2. Motion to Dismiss for Improper Venue
The defendants also argue that the Western District of Louisiana is the sole proper venue for this suit, and thus that venue does not lie in this district. In so arguing, defendants rely on 28 U.S.C. 1391(a), which states that venue is proper only in the district: 1) where any defendant resides, if all reside in the same state; 2) where a substantial part of the events or omissions giving rise to the claim occurred; or 3) where, if there is no other district in which the case can be brought, where any defendant is subject to personal jurisdiction at the time the case is commenced. Defendants note that they do not all reside in Louisiana, and contend that a substantial part of the events giving rise to the claim — namely, the issuance of the state court judgment that resulted in damages to IMC, and the fact that the mineral leases are located in the Western District of Louisiana — took place in the Western District of Louisiana. Thus, defendants argue that the Western District is the sole proper venue.
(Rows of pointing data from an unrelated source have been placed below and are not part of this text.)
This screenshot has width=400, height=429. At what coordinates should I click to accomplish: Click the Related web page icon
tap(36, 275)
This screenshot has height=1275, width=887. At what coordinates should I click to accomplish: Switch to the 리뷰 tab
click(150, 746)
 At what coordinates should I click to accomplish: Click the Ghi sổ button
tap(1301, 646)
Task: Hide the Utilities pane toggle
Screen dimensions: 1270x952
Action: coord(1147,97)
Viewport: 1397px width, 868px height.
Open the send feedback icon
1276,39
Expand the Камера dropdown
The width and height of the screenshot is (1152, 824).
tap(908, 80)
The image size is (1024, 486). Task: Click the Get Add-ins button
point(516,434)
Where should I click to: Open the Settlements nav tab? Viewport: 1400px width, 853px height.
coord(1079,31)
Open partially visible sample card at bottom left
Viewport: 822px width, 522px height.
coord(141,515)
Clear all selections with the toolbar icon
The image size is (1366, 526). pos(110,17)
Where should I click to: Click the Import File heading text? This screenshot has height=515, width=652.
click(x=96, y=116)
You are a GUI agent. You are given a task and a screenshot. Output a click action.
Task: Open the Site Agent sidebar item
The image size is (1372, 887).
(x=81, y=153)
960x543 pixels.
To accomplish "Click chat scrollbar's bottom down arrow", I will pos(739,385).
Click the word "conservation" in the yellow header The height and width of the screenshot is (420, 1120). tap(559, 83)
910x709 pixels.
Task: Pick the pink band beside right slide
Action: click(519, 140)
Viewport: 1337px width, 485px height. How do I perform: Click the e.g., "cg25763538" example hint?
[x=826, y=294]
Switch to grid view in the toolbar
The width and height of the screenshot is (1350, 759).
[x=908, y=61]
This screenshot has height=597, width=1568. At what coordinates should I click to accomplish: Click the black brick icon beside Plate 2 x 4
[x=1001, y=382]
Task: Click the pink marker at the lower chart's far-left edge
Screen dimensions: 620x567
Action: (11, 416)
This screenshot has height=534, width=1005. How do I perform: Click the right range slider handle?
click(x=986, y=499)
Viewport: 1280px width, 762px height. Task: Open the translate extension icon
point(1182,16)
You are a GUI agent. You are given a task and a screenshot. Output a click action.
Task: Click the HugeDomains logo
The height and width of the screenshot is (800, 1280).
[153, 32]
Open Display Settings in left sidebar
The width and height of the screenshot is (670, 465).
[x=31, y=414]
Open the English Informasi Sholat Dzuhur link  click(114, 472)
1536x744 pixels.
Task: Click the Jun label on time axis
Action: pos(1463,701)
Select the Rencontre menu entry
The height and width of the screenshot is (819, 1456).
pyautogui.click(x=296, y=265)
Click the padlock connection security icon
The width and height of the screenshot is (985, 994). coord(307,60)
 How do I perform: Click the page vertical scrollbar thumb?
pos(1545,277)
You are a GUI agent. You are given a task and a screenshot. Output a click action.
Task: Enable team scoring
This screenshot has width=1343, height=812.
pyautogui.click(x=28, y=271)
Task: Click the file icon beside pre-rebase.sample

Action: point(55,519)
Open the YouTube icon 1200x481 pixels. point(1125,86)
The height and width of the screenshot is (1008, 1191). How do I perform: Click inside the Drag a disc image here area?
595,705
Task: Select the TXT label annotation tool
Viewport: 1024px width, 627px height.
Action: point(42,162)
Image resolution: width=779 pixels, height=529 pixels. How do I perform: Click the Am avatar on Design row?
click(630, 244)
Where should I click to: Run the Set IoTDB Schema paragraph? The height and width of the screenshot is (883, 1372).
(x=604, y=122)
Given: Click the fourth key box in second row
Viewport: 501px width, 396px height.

While the facts emphasized by the defendants in their analysis are undisputed, IMC has countered that the omissions by the defendants occurred in the Eastern District of Louisiana. Specifically, IMC argues that the failure of Texaco to notify Amoco about the releases is what ultimately led to the instant suit, and that Texaco's failure to notify Amoco occurred in New Orleans at Texaco's office. The Court agrees with IMC that a substantial part of the omissions giving rise to the claim occurred in this district. If Texaco had the sole responsibility to notify Amoco of the releases, then it failed to do so from its office in New Orleans. These are the events that gave rise to the claim, and thus venue is proper here (as well as in the Western District). Where multiple venues are proper for a plaintiff's claim, the plaintiff is entitled to choose the forum. Peteet v. Down Chemical Co., 868 F.2d 1428, 1436 (5th Cir. 1989). IMC chose to file suit in the Eastern District of Louisiana and since this district is a proper venue, plaintiff's choice of venue should not be disturbed. Accordingly,
IT IS ORDERED that defendants' Motion to Dismiss for Lack of Personal Jurisdiction and for Improper Venue should be and is hereby GRANTED in part, and plaintiff's claims against Chevron Corporation and ChevronTexaco Corporation are DISMISSED without prejudice for lack of personal jurisdiction; in all other respects, the motion is DENIED.